Mom on mission to spread fire safety after daughter’s death

By Chris Oberholtz & Emily Rittman
KCTV 5 – April 22, 2014


A metro mother is on a mission to save lives after her daughter died when a fire started at a sleepover.

Terri Jackson says before her daughter’s death, she never thought to make sure a home had working smoke alarms and fire escape plans.

The 8-year-old loved karate and being a Girl Scout.

“She was getting ready to go to Girl Scout Resident Camp. She watched her sister go years before. Finally, that summer was going to be her year to go,” Jackson said.

Unfortunately, Taylor never got to go to camp. On Oct. 2, 2011, she died after an electrical fire started inside her best friend’s home. The home did not have working smoke alarms.

“You think about asking about drugs, guns and alcohol, but you don’t think about something as simple as a smoke detector,” Jackson said.

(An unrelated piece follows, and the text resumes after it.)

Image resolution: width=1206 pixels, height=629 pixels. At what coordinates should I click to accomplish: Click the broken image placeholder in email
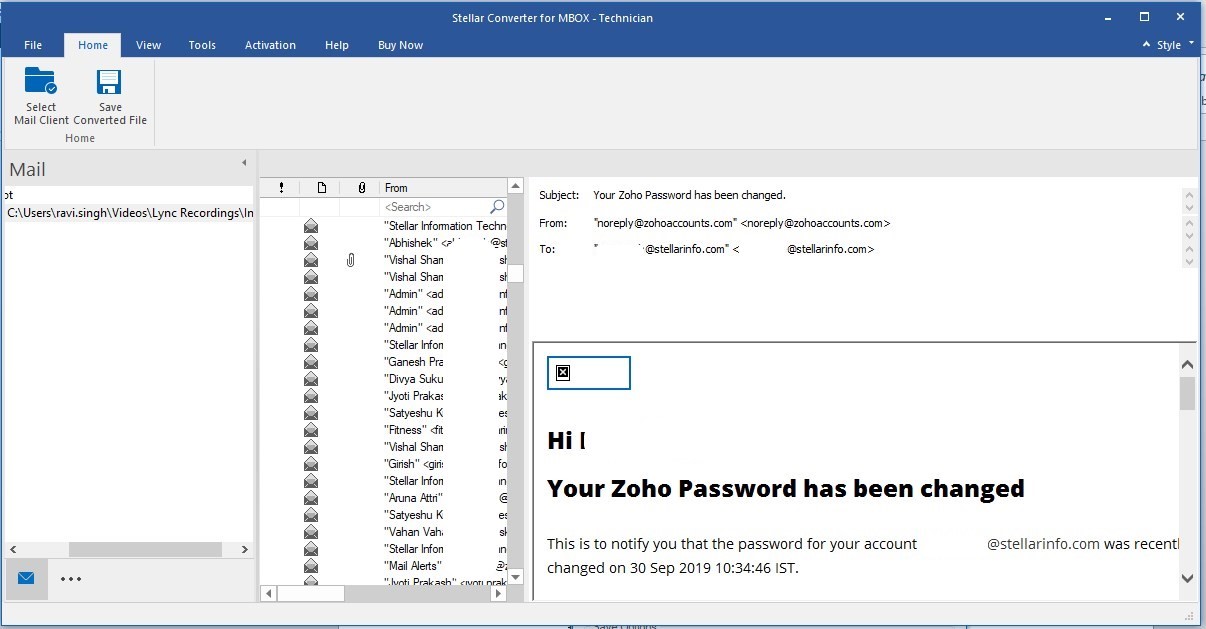[563, 373]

Jackson cringes every time she hears a fire engine. Despite her painful experience, she works closely with firefighters to raise awareness.

“It takes eight seconds a month to push that little test button,” she said. “Eight seconds compared to a lifetime without your child.”

Tricia Roberts, public education specialist with the Overland Park Fire Department says having a working smoke alarm is a matter of life or death.

“Without a working smoke alarm, particularly at night, your chances of surviving are not very good. You need this to wake you up,” Roberts said.

In honor of Taylor’s memory, family and friends are raising money to send little girls to the Girl Scout camp Taylor never got to attend.

They’re holding a pancake breakfast at Applebee’s at 11000 Metcalf Ave. from 8-10 a.m. Saturday. The cost is $6 per plate. There will be door prizes and fire safety awareness information.

Overland Park firefighters want people of all ages to use smoke alarms. They are giving special smoke alarms for free to families who have someone who is hard of hearing or deaf.

The special alarms use strobe lights and vibrate to shake someone who might not hear a normal alarm.